Source-side deduplication may have the following disadvantages:
- Backup client might get overloaded and the backup window is lengthened.
- If it is used for virtual data centers where resources are shared among the virtual machines, it can impact production workloads.
Make sure that the following conditions are met before using deduplication:
- Check that the required license is installed.
- Si3S is supported on all available Linux (additional RDS required) and Windows operating systems. Si3S is already a part of a SEP sesam Windows client package, but is not included in the Linux client package. To use it on Linux, you need to install SEP sesam RDS/Server to the Linux backup client. For details on supported OS, see SEP sesam OS and Database Support Matrix.
- At least one Si3 deduplication store has to be configured on either a SEP sesam Server or SEP sesam Remote Device Server. For details on how to set it up, see Configuring Si3 Deduplication Store.
- Si3S increases CPU overhead in the production environment to calculate hashes. Therefore the minimum requirements for the system which is going to be backed are:
- Minimum of 2 CPU cores
- 2 GB RAM
Configuring source-side deduplication
Configuring Si3S consists of 3 main steps:
- Creating a required backup environment with a deduplication store. Check the Si3 Deduplication Hardware Requirements and follow the step-by-step procedure as described in Configuring Si3 Deduplication Store.
- Once the Si3 deduplication store is created, configure the media pools.
- Set up your backup strategy by following the standard backup procedure: First, you will create a backup task by selecting the data to be backed up, then you will specify when you want to back up your data by creating a backup schedule, and afterwards you will create a backup event.
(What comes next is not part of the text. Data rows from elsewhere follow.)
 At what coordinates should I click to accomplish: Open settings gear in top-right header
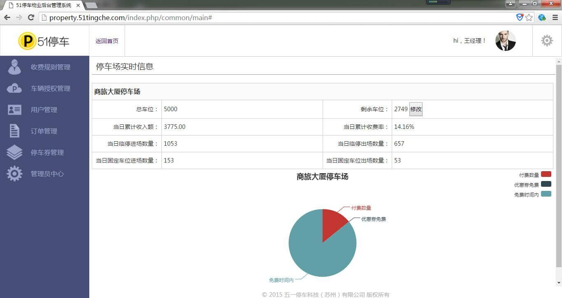click(x=547, y=41)
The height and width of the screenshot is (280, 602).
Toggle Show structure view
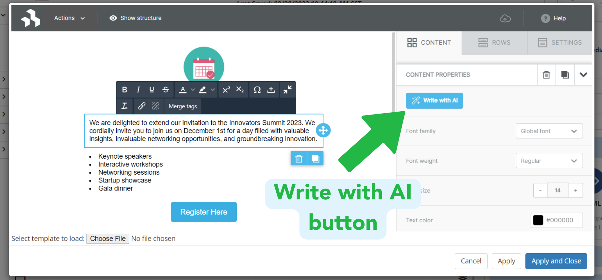pos(136,18)
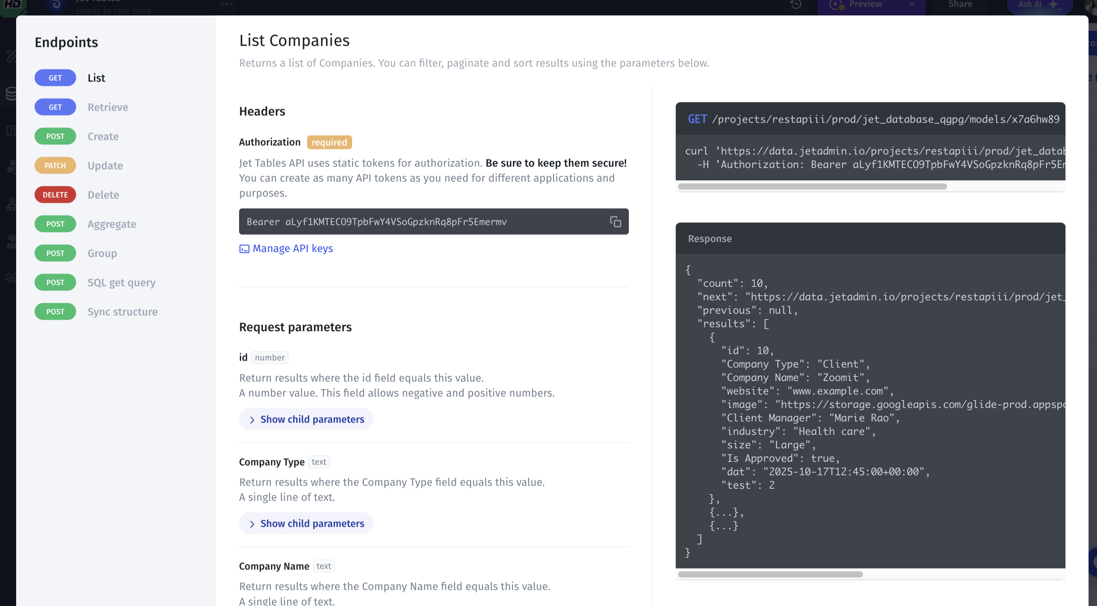Click the terminal icon beside Manage API keys
Screen dimensions: 1097x606
tap(244, 249)
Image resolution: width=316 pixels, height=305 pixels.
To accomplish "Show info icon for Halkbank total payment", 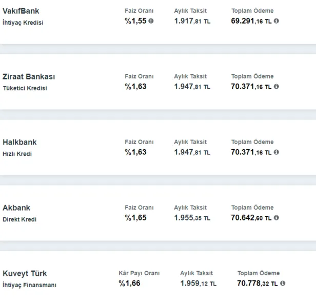I will coord(277,152).
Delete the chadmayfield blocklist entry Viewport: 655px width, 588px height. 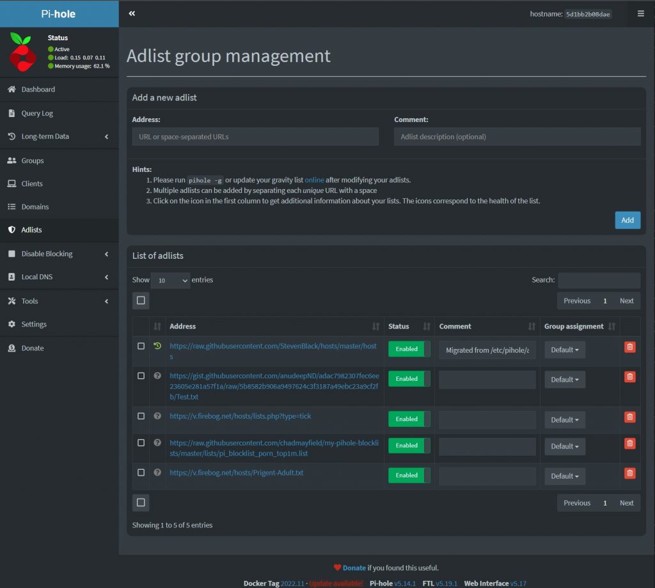tap(629, 444)
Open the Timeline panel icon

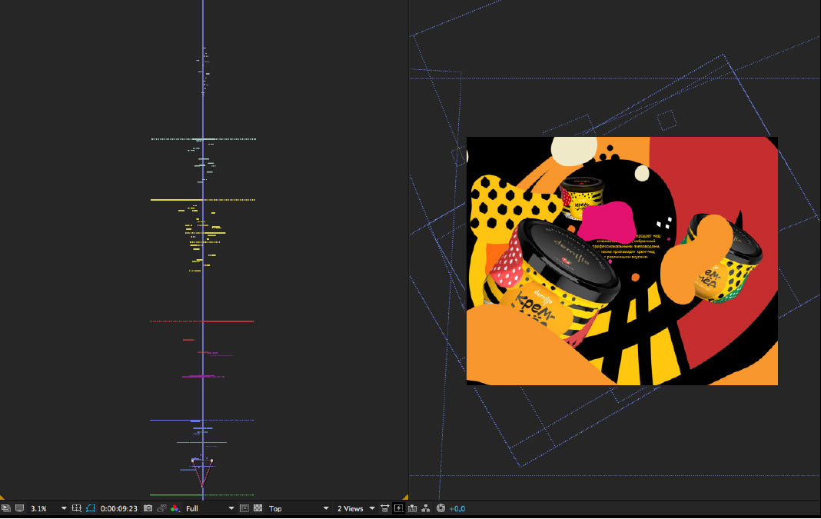click(x=412, y=508)
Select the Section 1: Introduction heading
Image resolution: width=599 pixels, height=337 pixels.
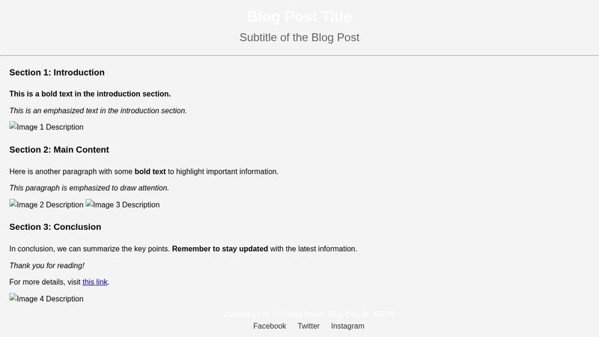(x=57, y=73)
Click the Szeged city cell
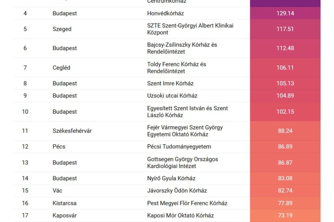The image size is (334, 222). coord(62,29)
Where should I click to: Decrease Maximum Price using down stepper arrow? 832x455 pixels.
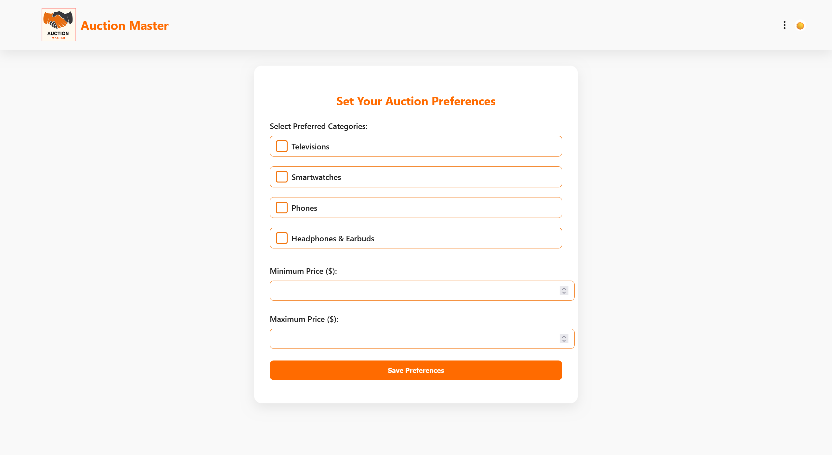[x=564, y=341]
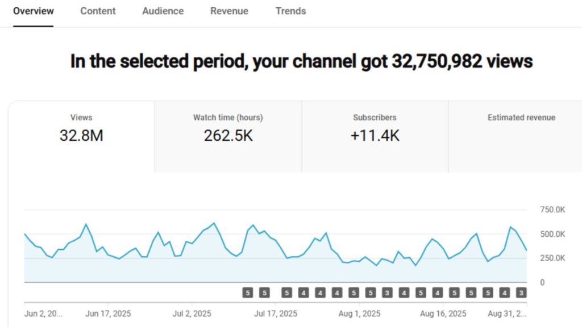
Task: Click the total views headline text
Action: click(x=301, y=61)
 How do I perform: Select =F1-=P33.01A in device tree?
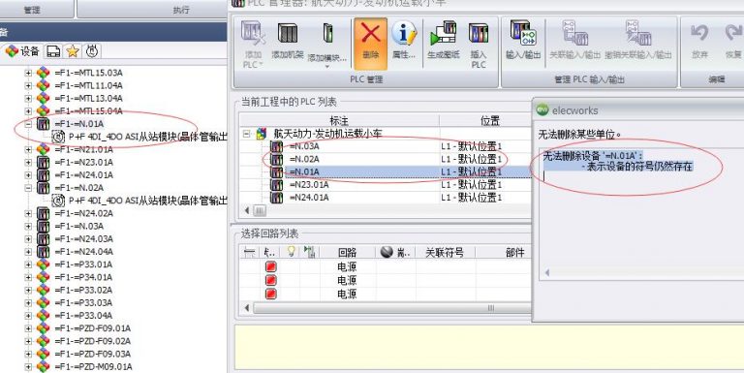tap(83, 264)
In this step you will also enable the SEP Si3 source-side deduplication (see below).
|You can also use the Immediate Start button to enable the Si3S and start your backup instantly.|
Creating a backup event with enabled Si3S
When creating a backup event, you can also enable source-side deduplication.
- From Main Selection -> Scheduling -> Schedules, right-click the schedule for which you want to create a new event then click New Backup Event.
- Under Sequence control, you can set up the Priority of your backup event. For details, see Setting Event Priorities.
- Under the Object, select the task or task group to which you want to link this event.
- Under Parameter, specify the Backup level.
- From the Media pool drop-down list, select the target media pool to which the data will be backed up. Note that you have to select the media pool which is combined with an Si3 deduplication store backend.
- Select the check box SEP Si3 Source Side Deduplication.
- Click OK to save the event.
Enabling and starting Si3S instantly
- From the menu bar, select Activities -> Immediate Start -> Backup.
- In the Immediate Start: Backup dialog, select a deduplication media pool as your backup target.
- The check box SEP Si3 Source Side Deduplication is shown: select it and click Start.
Verifying if Si3S is used
You can verify if source-side deduplication is applied by selecting Job State -> Backups in the Main Selection window. The job state overview provides detailed information on backup status and shows a selected check box in the column Source Side Deduplication if source-side deduplication will be executed for a task. The Si3S status overview also provides information on the job status, deduplication ratio, start and stop time of the Si3S, data size and throughput, assigned media pool, etc.
As of 4.4.3 Beefalo V2, you can also check the details of your backups online by using new Web UI. The information about the source-side deduplication execution is shown in the Main Log. For details, see SEP sesam Web UI.
What network port is used for backup?
The client will connect the RDS or backup server on the following destination port: 11701 + the first dedup drive. For example, when the first dedup drive is 9, client will use the port 11710. Make sure that the respective port is opened in the firewall on RDS or SEP sesam Server. You may need to manually detect and open the relevant port. The source port will be random.